■ **THE TASKS**:
• 1. In the fasting text, rewrite the passage between "I hope in some" and "deliberate fasting believers.", inclusive, and change "take-outs" to "takeaways".
• 2. Which writings by C.S. Lewis does the fasting text name?

Eternal Hope and Anticipating the End of the Fast

Regardless of how long a fast that an individual or group might choose, at some point the planned fast concludes. In my recent fast I was intrigued how refreshed I was to hit the afternoon of my second fast day, knowing that I was just one evening and one morning away from enjoying a meal.

In recent years I have had a general deepening focus on the new heavens and the earth. The writings of C.S. Lewis in “The Space Trilogy” and “Great Divorce,” as well as Randy Alcorn’s book, “Heaven,” have blessed greatly. But fasting with an eye toward eternity is a special experience because it reminds us that a key part of the Christian life is the “already and the not yet.” We see close friends in marriage turmoil, we see young people take their own lives and others running to gender modification to find an identity the Lord has already provided, and of course many with chronic pain, and all of us with recurring sin patterns that offend the Lord and affect others but also just leave us discouraged in this life (Romans 7).

Nearing the end of a fast gives fresh perspective on the joy of waiting and the blessing of anticipating. As with other aspects of fasting, we are essentially creating an “artificial” suffering, in which we can strengthen spiritual muscles for daily living and crisis moments. Just as knowing that meal is coming in 18 hours helps empower to the finish line of the fast, so too, the hope we have of heaven in all our spiritual journey.

Thankfulness When the Fast is Complete

In some ways the few moments before one takes a bite of food to end a fast is a mixed bag. Recently, I found I was both absolutely ready to eat and also a bit sad that the season of purposeful personal growth and empowered prayer was ending. I was both thankful for the special connection to the Lord I had received, and for the material provision to refresh my weary body. As a physical being, God designed me to run on food, and to enjoy the tasting of it and fellowship around the table with family or friends. What a joy that He provides something much higher than the enjoyment and provision of food, and He also provides the enjoyment and provision of food!

I hope in some way these “take-outs” from one short season of fasting will bless others as they decide to fast or seek out the Lord in their fast. Perhaps we can inspire one another to move from the most well-fed and least fasting Christians in history, to the most God-fed and more deliberate fasting believers.

■ **DATASET EXCERPT**:
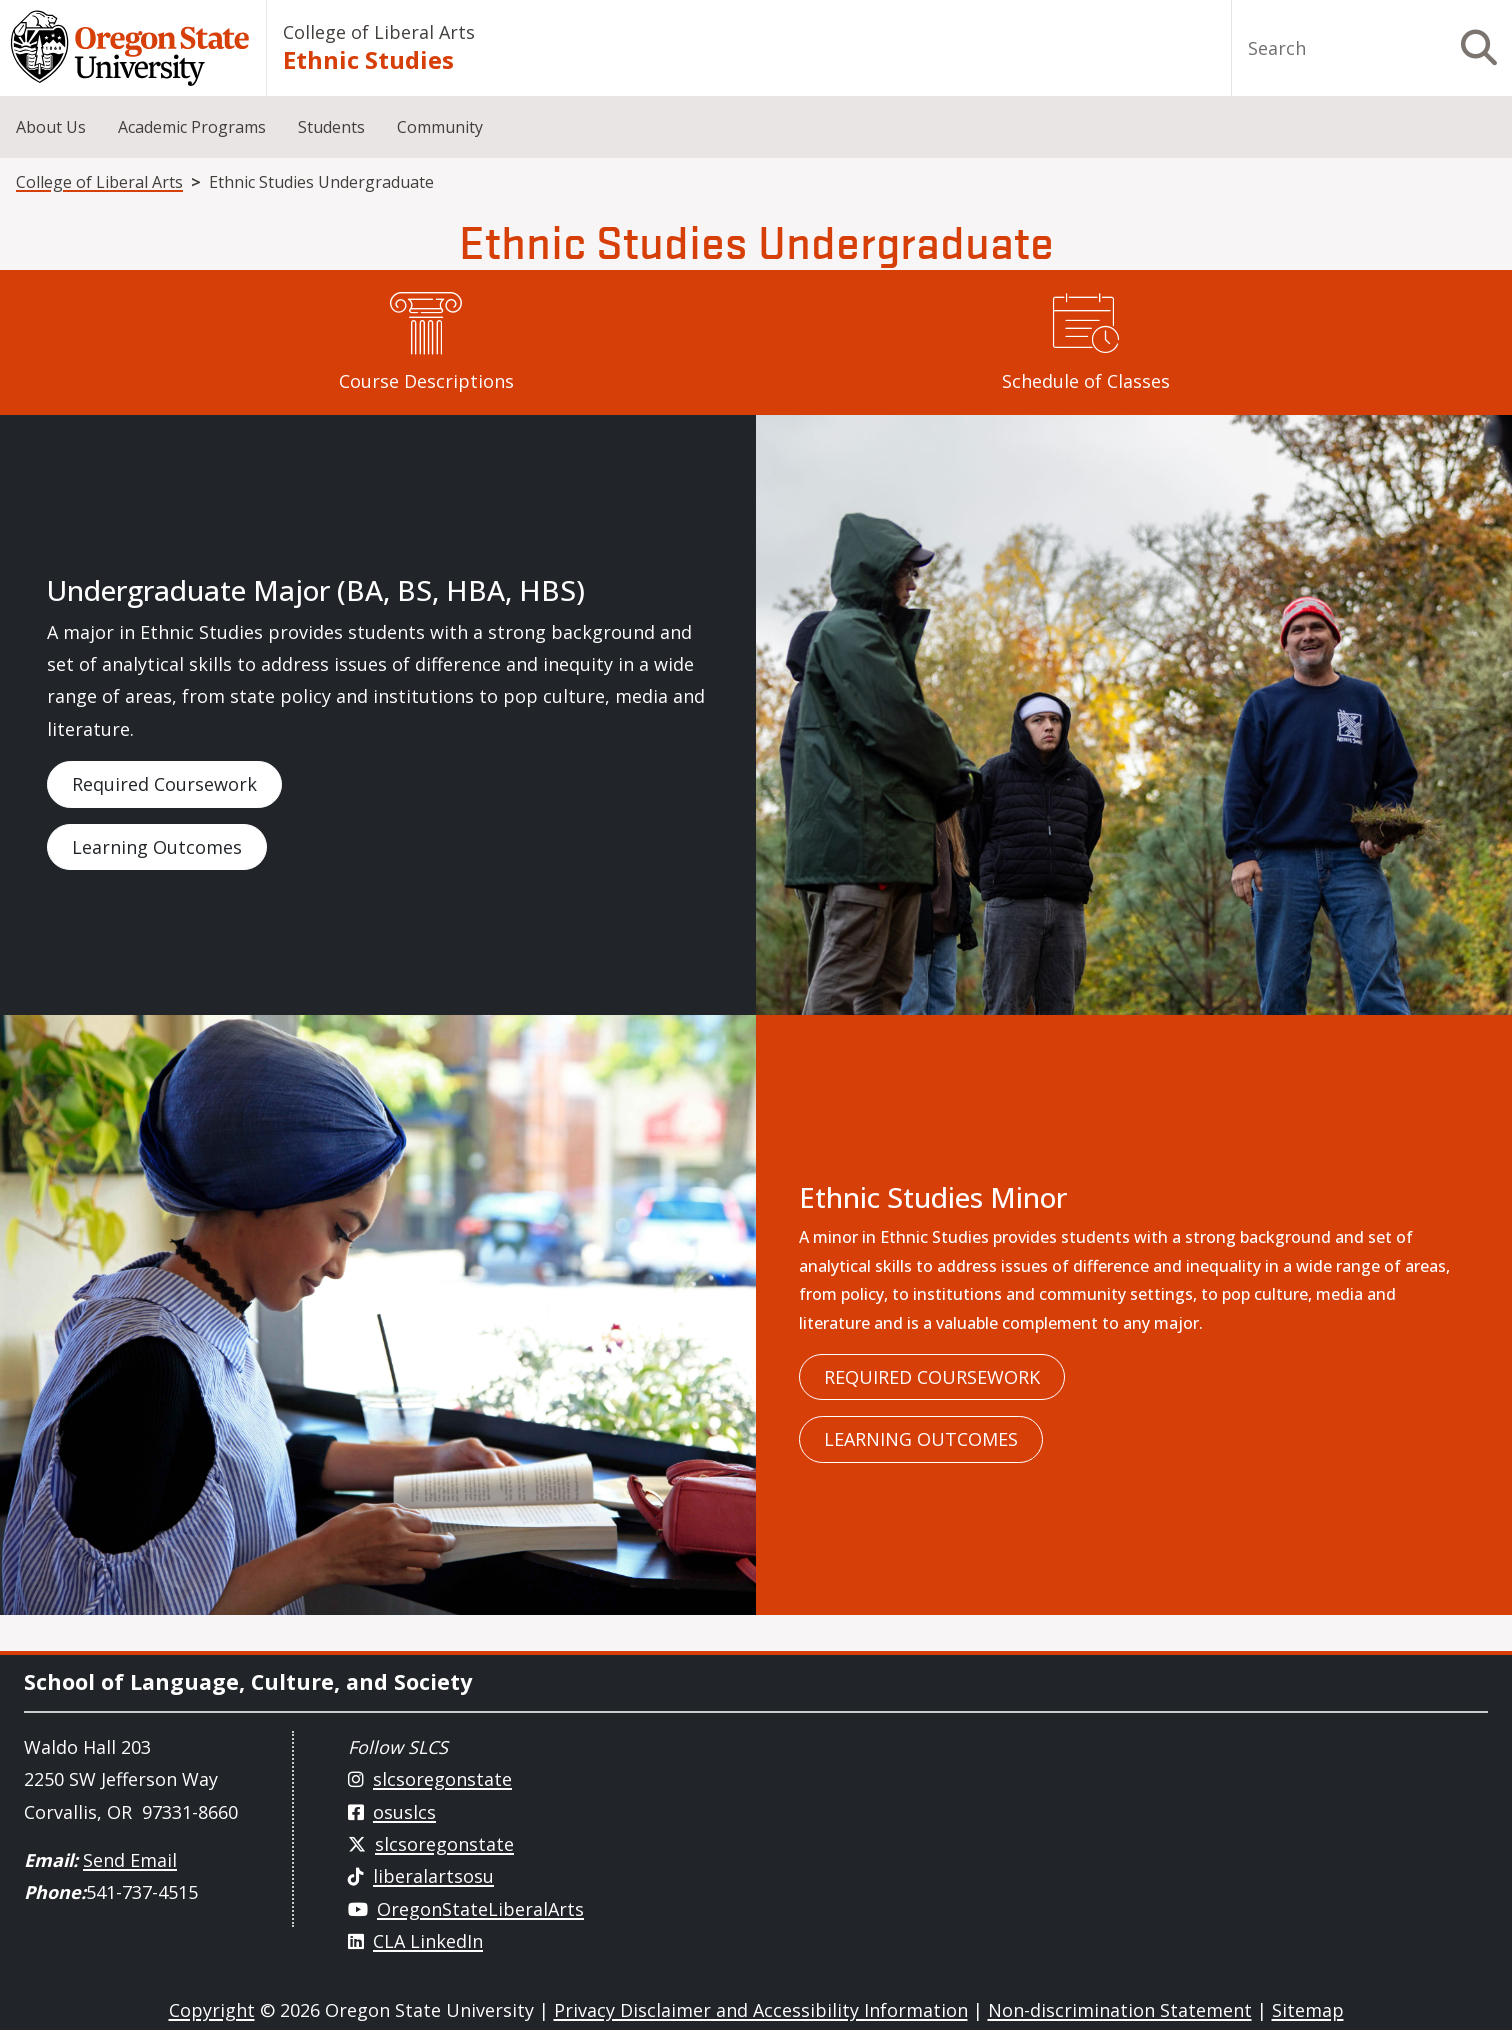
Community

■ **OUTPUTS**:
• 1.
I hope in some way these “takeaways” from one short season of fasting will bless others as they decide to fast or seek out the Lord in their fast. Perhaps we can inspire one another to move from the most well-fed and least fasting Christians in history, to the most God-fed and more deliberate fasting believers.

• 2. "The Space Trilogy" and "Great Divorce."